> **DESCRIPTION OF THE TASK**
Copy out only the lines running from the one that contains "Instruction: Click the Windows Start orb" through the end of the listing. Pictures stay out.

> **DATA RECORDS**
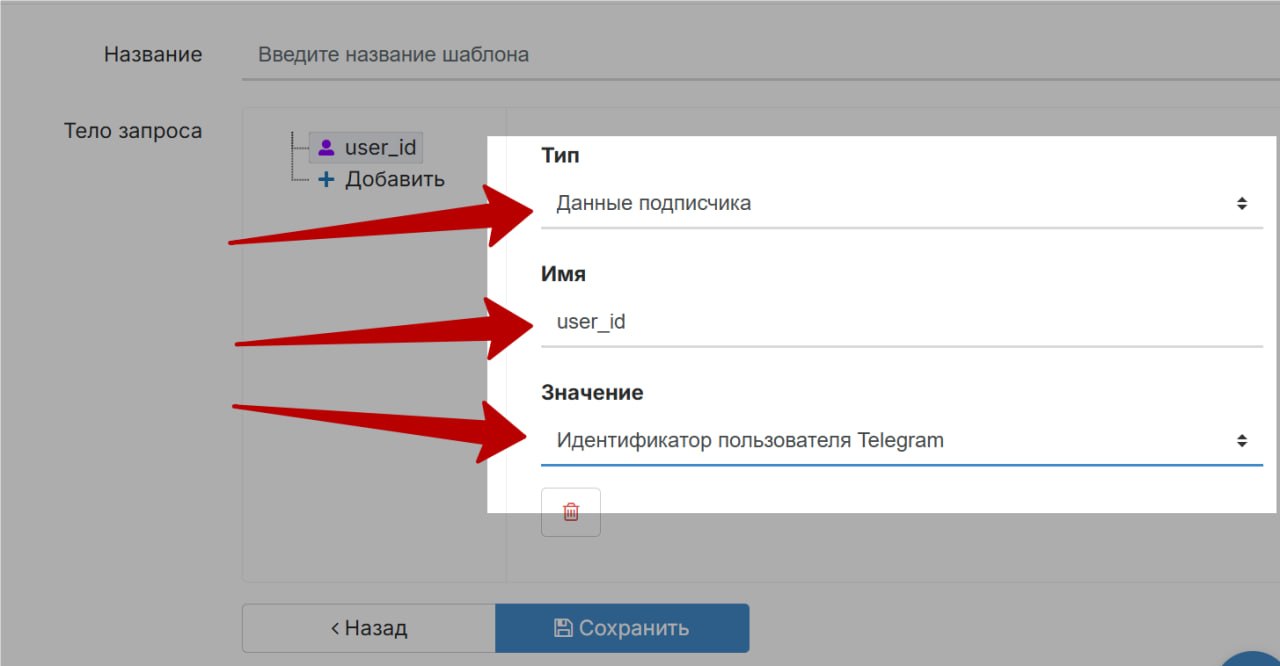
Task: Click the up-down arrows of the Значение selector
Action: [x=1241, y=440]
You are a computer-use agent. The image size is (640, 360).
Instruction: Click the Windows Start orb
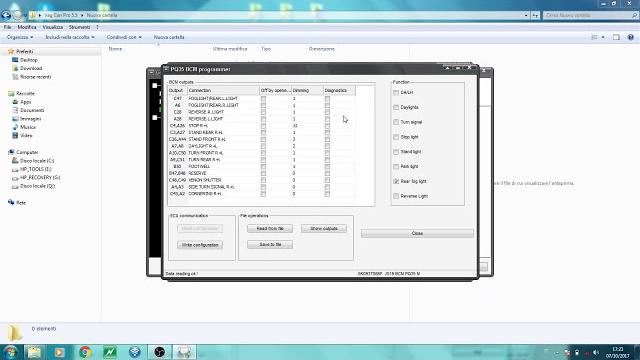point(11,352)
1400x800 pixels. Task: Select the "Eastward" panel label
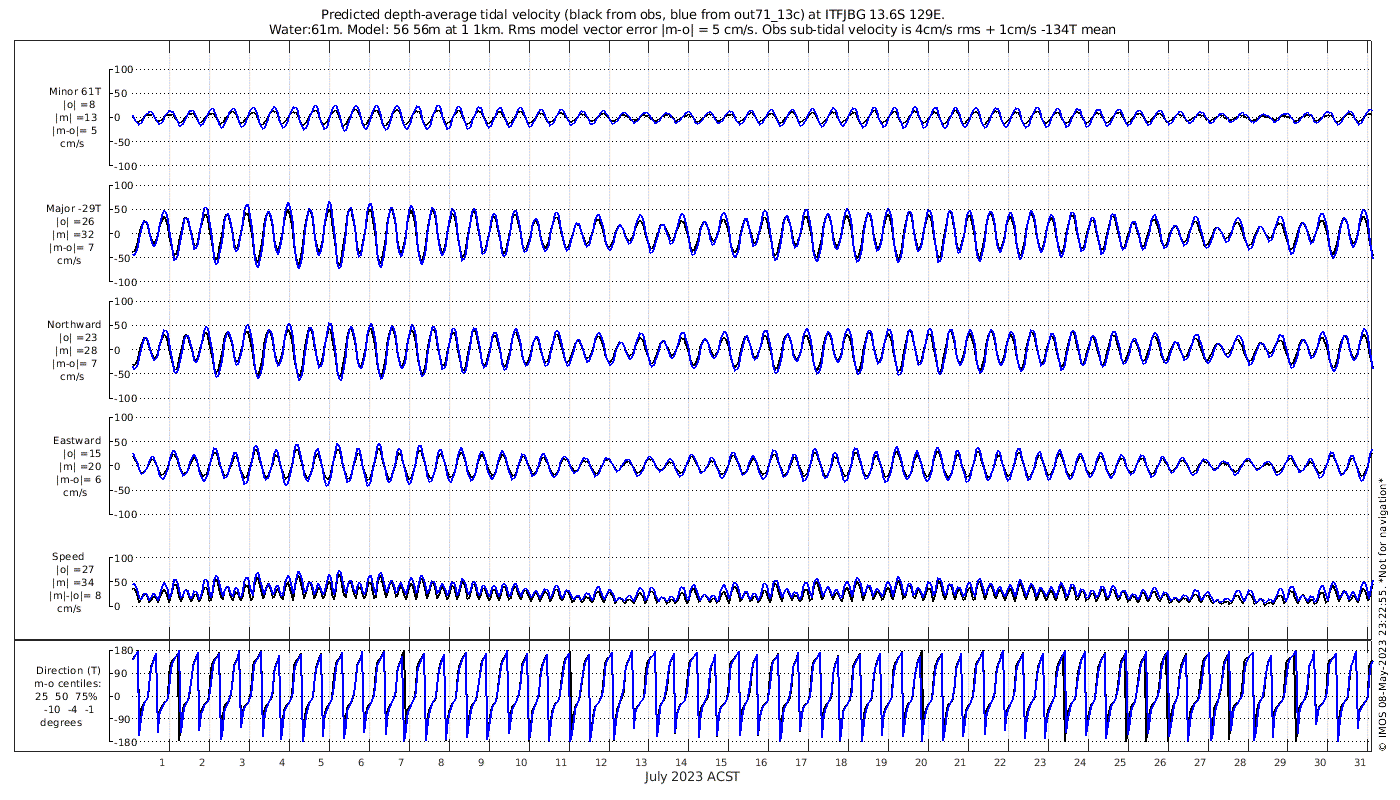[x=77, y=441]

> **WRITTEN RESPONSE**
Instruction: Click the Windows Start orb
point(11,352)
1400x800 pixels. Task: Select the "Eastward" panel label
[x=77, y=441]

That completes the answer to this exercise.